I wonder what the students will want to know about this year. My own feeling–and that’s all it is, a feeling, because I have no empirical evidence to support it–is that the social media thing may have peaked when it comes to winery P.R. I just don’t sense the excitement, the breakthrough gee-whiz breathlessness that accompanied social media 2008-2010. In that little window of time, social media seemed to be the be-all and end-all of winery P.R. and marketing, the magic bullet that would overturn traditional forms of publicity and replace it with an online revolution in which anyone could participate, more or less for free. Heady stuff, for a winery on a budget.
Looking back now, during this winter of economic and social discontent, it’s hard to believe how naive everyone was. Did people really believe that social media could sell out a warehouse of SKUs, with a single keystroke? They did. But that’s what happens when you have stardust in your eyes: you don’t see things clearly.
Yes, there always were voices of reason arguing that social media was but a single arrow in the quiver, and possibly not even the one that went the furthest or sank the deepest. But those voices were all but drowned out by competing views that social media had changed everything, was destroying traditional P.R., and would reward those who hopped on its bandwagon while punishing everyone who stayed off.
Be honest now. Does anyone still make that claim?
I think a couple things combined to make social media less of a star than it purported to be. One was inherent in the concept itself: social media is merely a way for people to mass-communicate. That’s good, but what does it have to do with selling wine? Not much. People said social media would replace other sorts of sales techniques with peer-to-peer recommendations. Actually, that happened all too well. The peer-to-peer space is shared by an expanding universe of sources. A million peer-to-peer networks result in a million different wines being recommended, each for about 15 nanoseconds of fame.

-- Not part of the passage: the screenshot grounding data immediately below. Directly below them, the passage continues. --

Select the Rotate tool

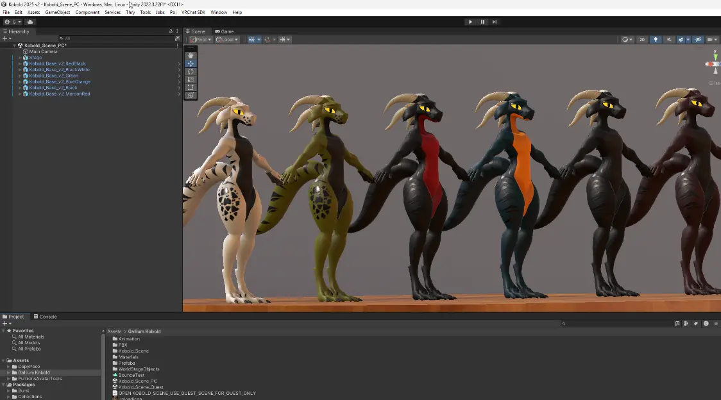point(191,72)
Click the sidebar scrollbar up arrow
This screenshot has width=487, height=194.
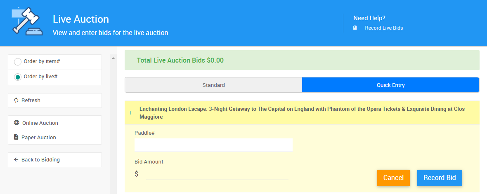coord(113,58)
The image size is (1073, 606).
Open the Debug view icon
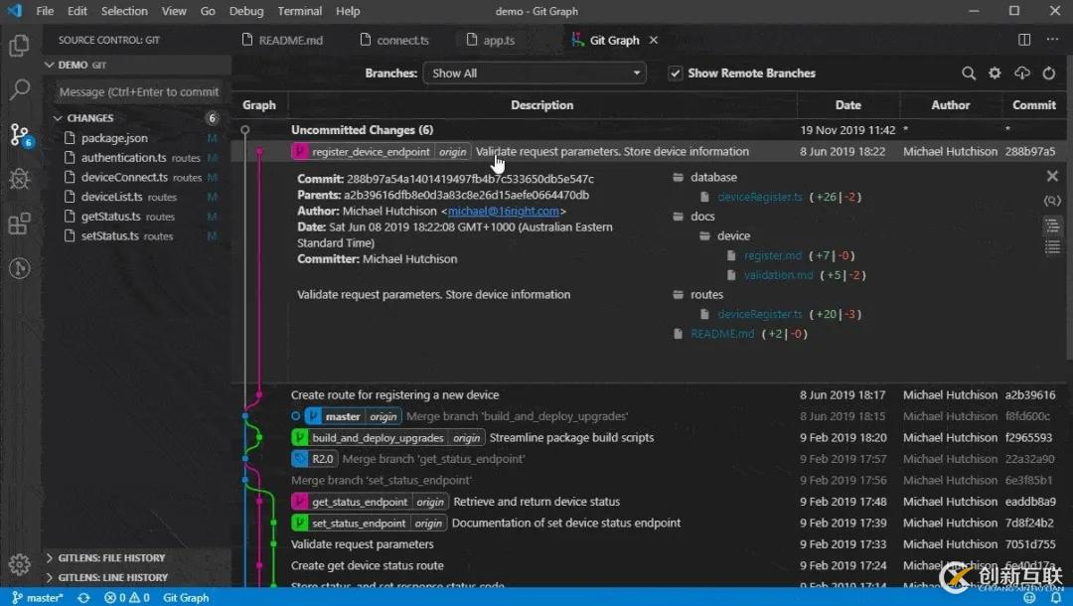(x=19, y=179)
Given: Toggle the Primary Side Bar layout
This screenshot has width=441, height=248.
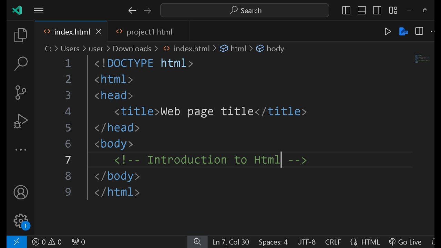Looking at the screenshot, I should (346, 11).

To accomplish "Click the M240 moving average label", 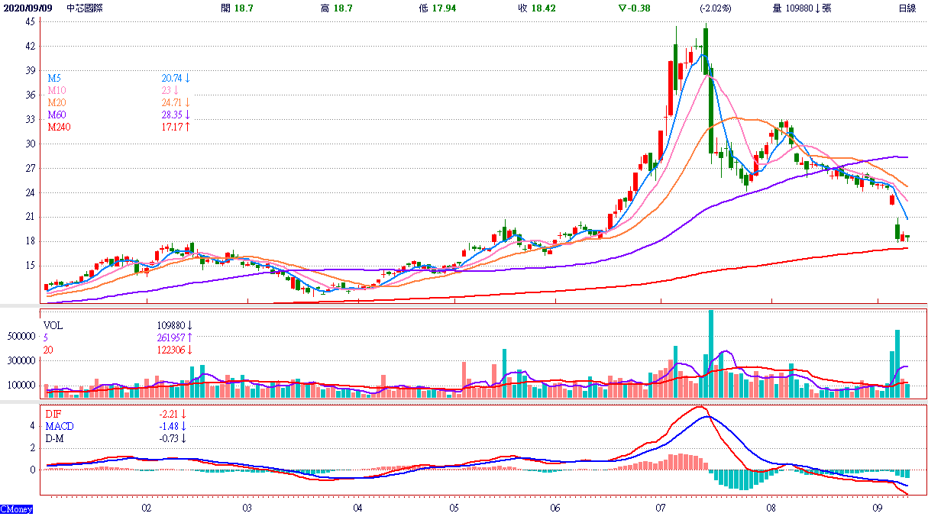I will tap(60, 127).
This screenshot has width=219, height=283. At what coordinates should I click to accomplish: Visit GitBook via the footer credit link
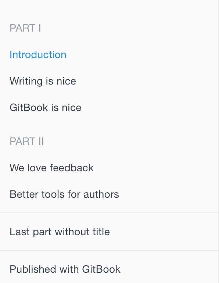tap(65, 269)
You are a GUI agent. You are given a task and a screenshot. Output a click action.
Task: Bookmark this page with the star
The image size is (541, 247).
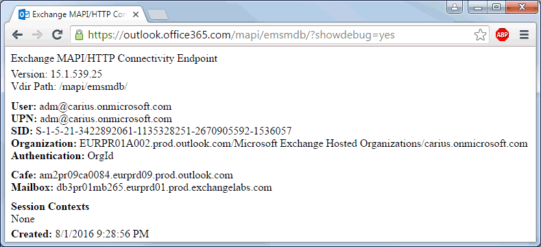pos(480,35)
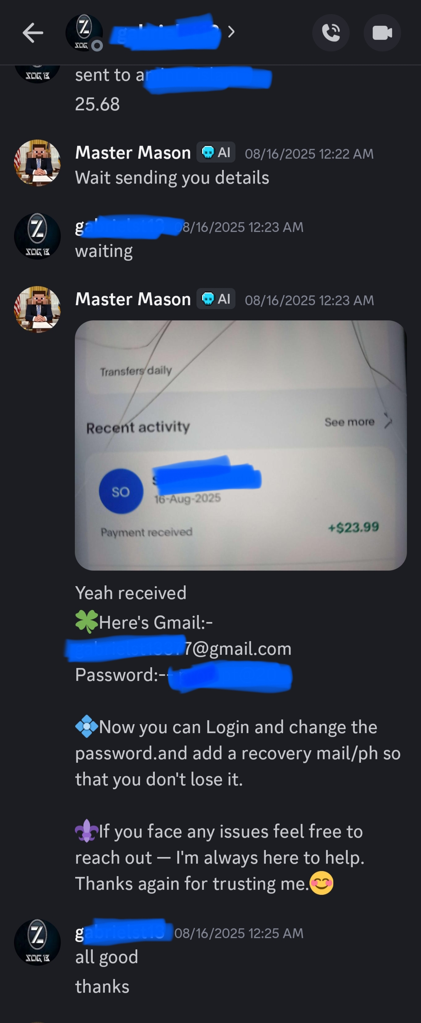421x1023 pixels.
Task: Select the 'Wait sending you details' message
Action: (172, 178)
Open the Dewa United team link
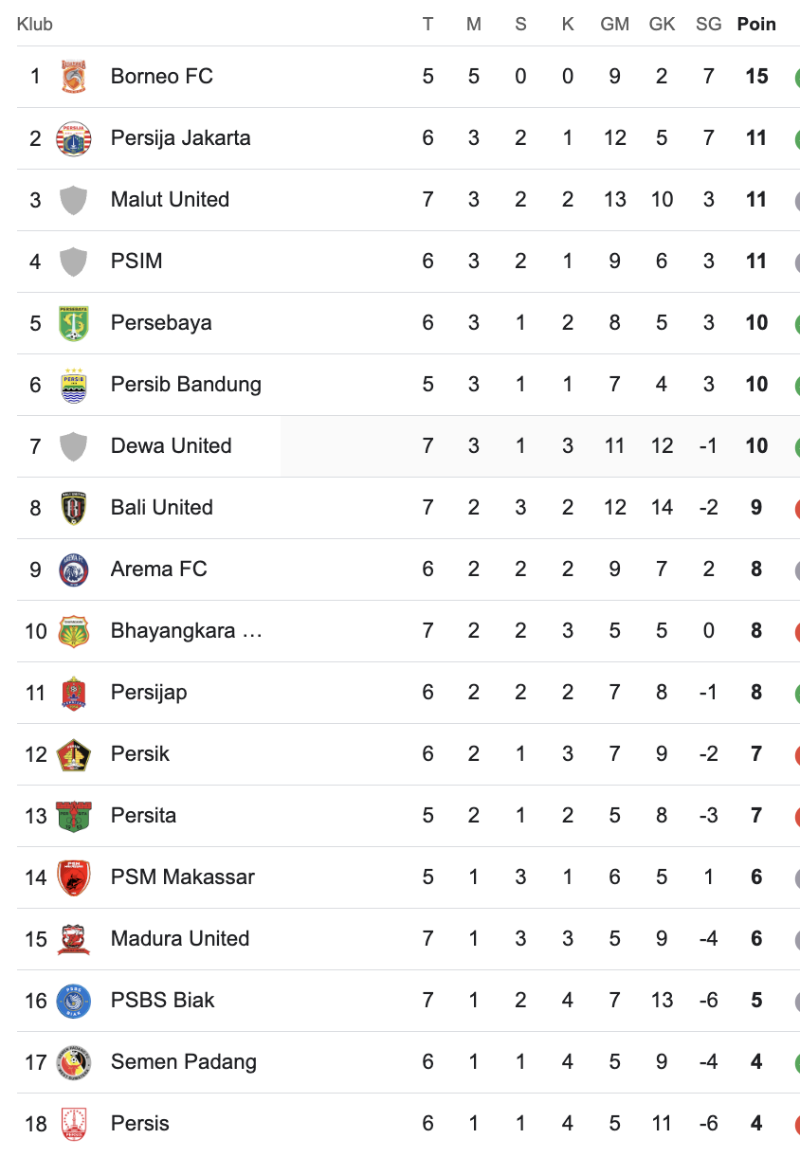This screenshot has width=800, height=1175. point(171,446)
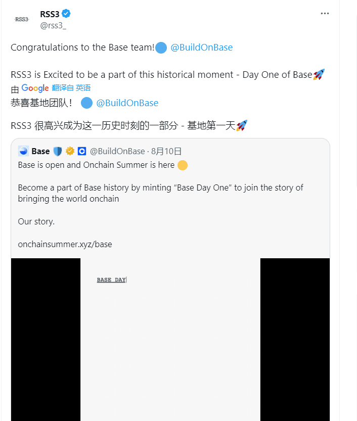Click the rocket emoji after 'Day One of Base'
The width and height of the screenshot is (357, 421).
319,75

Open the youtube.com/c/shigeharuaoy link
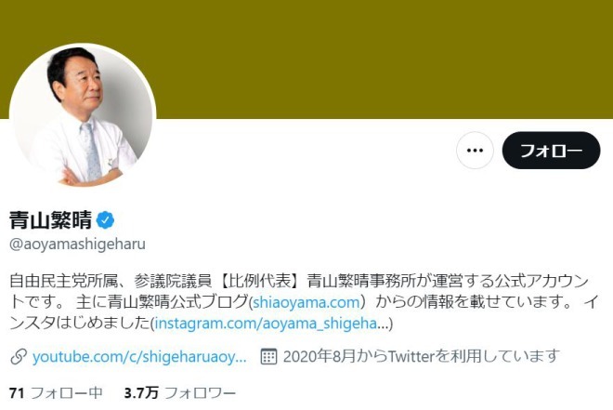click(139, 357)
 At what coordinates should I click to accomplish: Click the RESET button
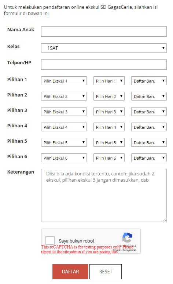click(106, 272)
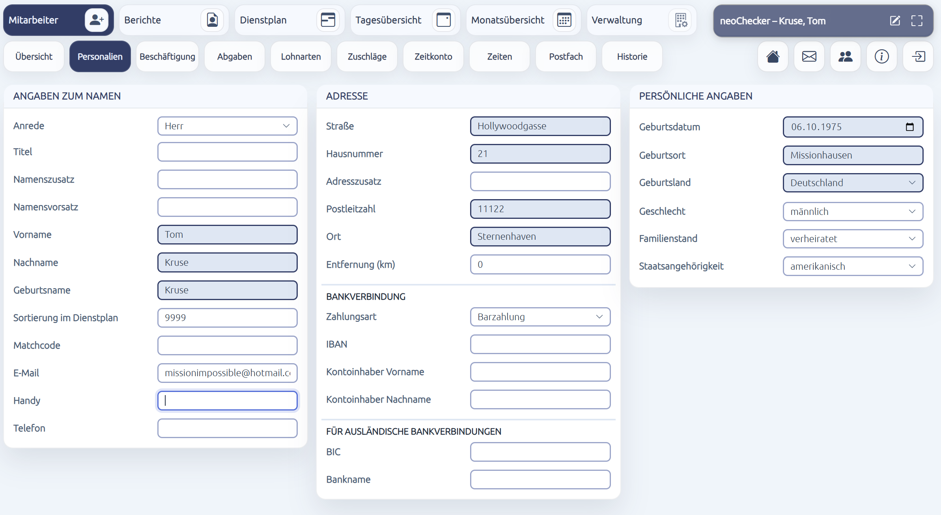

Another reason the social media revolution failed was because of the Recession. Funny how an event that seemed historic at the time can be vaporized by another event that has truly Historic with-a-capital-H ramifications: namely, the collapse of the global economy. Maybe, just maybe social media could have been more helpful for wineries, if there hadn’t been a meltdown and people actually had the disposable income to buy wine. But that’s a hypothetical situation we can dispense with.
Everything feels like it’s in stasis these days. Black Friday and Cyber Monday aside, nobody’s buying, nobody’s spending, nobody’s hiring, nobody’s lending. If I were a young grad student wanting to move into winery P.R. and attending Rusty’s class, I think my first question to his guests (Sara Schneider from Sunset and Paul Mabray from VinTank) would be: Now that we’ve seen the limitations of social media for winery P.R., what traditional approaches do you believe will work? If I had to answer that question, I’d say that in addition to (not in place of) social media, a winery should have someone representing it who is ultra-skilled at captivating the media. That person might come from internal P.R. or external P.R., or it might be someone like Robert Mondavi, Gary Pisoni or Jayson Woodbridge, none of whom needed P.R. agents at all because they were such dynamic geniuses on their own. Of course, not everyone has that level of flash, which is why God invented public relations. As to the exact form of P.R. that works, impossible to say. It depends on the winery situation. If there were a formula, everyone would know it by now. Obviously, there isn’t.
Anyhow, like I wrote, I’ll be in beautiful Santa Barbara this week, reporting for Wine Enthusiast, doing a big blind tasting of local wines and, hopefully, coming up with interesting posts for my blog!